Türkiye’ye kazandırdıkları hizmetlerin en yakın şahidinin milletin bizatihi kendisi olduğunu dile getirerek, AK Parti’nin en büyük gücünün, milletin değerlerine sahip çıkmasının yanında insanların hayat kalitesini artırma konusundaki başarısı olduğunu kaydeden Cumhurbaşkanı Erdoğan, “Daha da önemlisi, bu hizmetlerden, ülkemizin en ücra köşesinde mütevazı kulübesinde yaşayanından, en büyük şehrinin en yüksek binasında ikamet edene kadar her bir vatandaşımızın yararlanıyor olmasıdır. Elbette bizim bir değerler dünyamız var ve bu uğurda her türlü mücadeleyi yürüttük, yürütürüz” şeklinde konuştu.

“80 MİLYONUN TAMAMI BİRİNCİ SINIF VATANDAŞTIR”
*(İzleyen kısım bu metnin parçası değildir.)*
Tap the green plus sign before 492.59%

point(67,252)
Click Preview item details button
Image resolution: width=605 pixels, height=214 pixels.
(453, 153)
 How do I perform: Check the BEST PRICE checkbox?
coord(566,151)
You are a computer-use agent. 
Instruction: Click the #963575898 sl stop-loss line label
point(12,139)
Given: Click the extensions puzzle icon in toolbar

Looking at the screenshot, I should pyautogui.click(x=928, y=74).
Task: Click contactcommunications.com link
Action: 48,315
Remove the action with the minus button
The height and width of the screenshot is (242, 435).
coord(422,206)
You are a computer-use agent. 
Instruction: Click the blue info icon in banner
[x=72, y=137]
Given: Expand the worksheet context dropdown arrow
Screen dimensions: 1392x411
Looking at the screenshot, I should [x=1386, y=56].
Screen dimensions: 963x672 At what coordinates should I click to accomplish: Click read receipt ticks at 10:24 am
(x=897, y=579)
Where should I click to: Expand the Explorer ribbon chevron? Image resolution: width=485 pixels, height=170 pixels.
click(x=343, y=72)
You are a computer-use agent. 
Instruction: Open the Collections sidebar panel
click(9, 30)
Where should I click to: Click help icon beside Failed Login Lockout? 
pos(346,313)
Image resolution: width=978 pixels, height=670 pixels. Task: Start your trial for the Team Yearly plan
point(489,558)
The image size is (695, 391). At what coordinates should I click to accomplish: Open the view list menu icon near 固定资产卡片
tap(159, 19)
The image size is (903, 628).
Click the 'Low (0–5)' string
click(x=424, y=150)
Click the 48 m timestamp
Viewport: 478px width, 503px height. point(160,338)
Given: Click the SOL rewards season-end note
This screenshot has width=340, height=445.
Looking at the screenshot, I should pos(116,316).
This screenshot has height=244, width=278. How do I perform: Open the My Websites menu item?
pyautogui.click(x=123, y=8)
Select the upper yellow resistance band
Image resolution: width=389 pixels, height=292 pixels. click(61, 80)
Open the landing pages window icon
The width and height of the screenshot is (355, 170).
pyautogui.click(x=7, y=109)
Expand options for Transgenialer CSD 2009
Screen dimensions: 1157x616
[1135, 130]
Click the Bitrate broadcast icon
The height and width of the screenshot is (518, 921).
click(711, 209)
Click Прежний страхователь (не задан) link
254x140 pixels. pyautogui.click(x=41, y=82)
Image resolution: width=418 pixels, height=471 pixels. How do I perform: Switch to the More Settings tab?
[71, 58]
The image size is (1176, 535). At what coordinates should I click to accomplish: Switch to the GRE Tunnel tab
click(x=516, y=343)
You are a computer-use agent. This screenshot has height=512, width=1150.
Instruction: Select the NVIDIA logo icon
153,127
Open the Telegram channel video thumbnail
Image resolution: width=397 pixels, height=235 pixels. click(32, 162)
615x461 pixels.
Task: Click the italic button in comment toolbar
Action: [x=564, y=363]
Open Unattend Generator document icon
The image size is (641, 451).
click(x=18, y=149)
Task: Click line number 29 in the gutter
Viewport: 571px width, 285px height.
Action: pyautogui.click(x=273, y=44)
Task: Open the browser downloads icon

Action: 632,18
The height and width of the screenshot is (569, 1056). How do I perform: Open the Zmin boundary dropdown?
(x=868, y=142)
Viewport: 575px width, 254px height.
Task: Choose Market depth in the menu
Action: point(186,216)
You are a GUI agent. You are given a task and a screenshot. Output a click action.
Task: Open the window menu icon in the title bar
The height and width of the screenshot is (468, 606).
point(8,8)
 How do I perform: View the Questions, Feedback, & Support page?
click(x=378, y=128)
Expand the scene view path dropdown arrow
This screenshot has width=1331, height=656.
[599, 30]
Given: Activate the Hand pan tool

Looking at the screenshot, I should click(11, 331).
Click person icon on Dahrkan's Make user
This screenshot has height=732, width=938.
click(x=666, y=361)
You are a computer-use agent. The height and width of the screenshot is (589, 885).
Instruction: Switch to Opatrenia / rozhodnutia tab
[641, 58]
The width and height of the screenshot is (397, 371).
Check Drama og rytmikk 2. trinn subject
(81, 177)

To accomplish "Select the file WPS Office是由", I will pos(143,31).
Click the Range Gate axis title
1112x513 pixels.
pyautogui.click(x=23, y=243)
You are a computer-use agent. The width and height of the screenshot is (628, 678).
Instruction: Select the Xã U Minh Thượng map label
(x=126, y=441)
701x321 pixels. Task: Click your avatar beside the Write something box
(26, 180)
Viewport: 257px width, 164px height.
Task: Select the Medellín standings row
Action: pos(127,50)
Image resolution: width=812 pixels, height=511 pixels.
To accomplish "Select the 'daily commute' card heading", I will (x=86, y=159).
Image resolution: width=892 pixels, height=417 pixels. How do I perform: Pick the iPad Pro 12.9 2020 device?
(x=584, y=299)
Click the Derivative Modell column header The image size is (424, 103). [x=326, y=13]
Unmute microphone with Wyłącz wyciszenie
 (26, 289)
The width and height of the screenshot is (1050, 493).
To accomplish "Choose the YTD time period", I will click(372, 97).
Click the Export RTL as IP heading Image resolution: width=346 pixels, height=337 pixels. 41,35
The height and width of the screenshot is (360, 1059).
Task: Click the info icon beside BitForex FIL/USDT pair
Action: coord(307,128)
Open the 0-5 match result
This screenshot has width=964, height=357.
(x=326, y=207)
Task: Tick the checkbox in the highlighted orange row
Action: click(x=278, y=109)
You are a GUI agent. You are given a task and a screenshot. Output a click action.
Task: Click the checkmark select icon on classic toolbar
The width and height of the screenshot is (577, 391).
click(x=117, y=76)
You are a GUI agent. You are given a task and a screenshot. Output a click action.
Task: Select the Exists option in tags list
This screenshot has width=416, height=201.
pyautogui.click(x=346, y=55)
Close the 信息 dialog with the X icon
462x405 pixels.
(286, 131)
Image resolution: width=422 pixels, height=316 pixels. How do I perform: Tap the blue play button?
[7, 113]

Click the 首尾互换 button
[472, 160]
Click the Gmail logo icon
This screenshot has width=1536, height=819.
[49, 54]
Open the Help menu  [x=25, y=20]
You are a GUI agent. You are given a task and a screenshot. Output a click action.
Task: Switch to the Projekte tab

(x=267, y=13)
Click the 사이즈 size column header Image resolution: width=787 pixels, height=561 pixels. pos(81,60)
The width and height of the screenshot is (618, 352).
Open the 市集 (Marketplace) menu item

Cumhurbaşkanı Erdoğan sözlerini şöyle sürdürdü: “Ama hizmetlerimizde asla ayrımcılık yapmadık, yapmıyoruz ve yapmayacağız. Sözümün muhatabı bize kulak verenlerdir ama icraatlarımız herkes içindir. Bu ülkede kesinlikle kim ne derse desin, ikinci sınıf vatandaş yoktur, 80 milyonun tamamı birinci sınıf vatandaştır. Teröre, ihanete, bozgunculuğa sapmayan her insanımızın başımızın üzerinde yeri vardır. Biz bu samimiyetle ve gayretle çalıştığımızda milletimizden gereken karşılığı göreceğimize inanıyorum. Onun için ben değerli kardeşlerime yükümüzün daha da ağır olduğunu hatırlatmak istiyorum. AK Parti’nin başarısını anlamak istemeyenler, hep başka yerlere bakıyor. Hâlbuki milletimizle aramızda var olan rabıtaya, muhabbete, sevgiye, hürmete baksalar, geçtiğimiz 15 yılın sırrını da çözecekler ama işlerine gelmiyor, oraya bakmıyorlar. Ülkemizin sosyal bilimler literatürüne ‘AK Parti tarzı siyaset’ diye bir kavramı kazandırdığımıza inanıyorum. İnanmasalar da gerçek bu. Böyle bir tarz siyaset artık var mı? Literatüre girdi mi? Girdi. İnşallah önümüzdeki yıllarda bu konu enine boyuna konuşulacak, tartışılacak ve gelecek nesillere ışık tutacak bir kavramsal çerçeveye de oturtulacaktır.”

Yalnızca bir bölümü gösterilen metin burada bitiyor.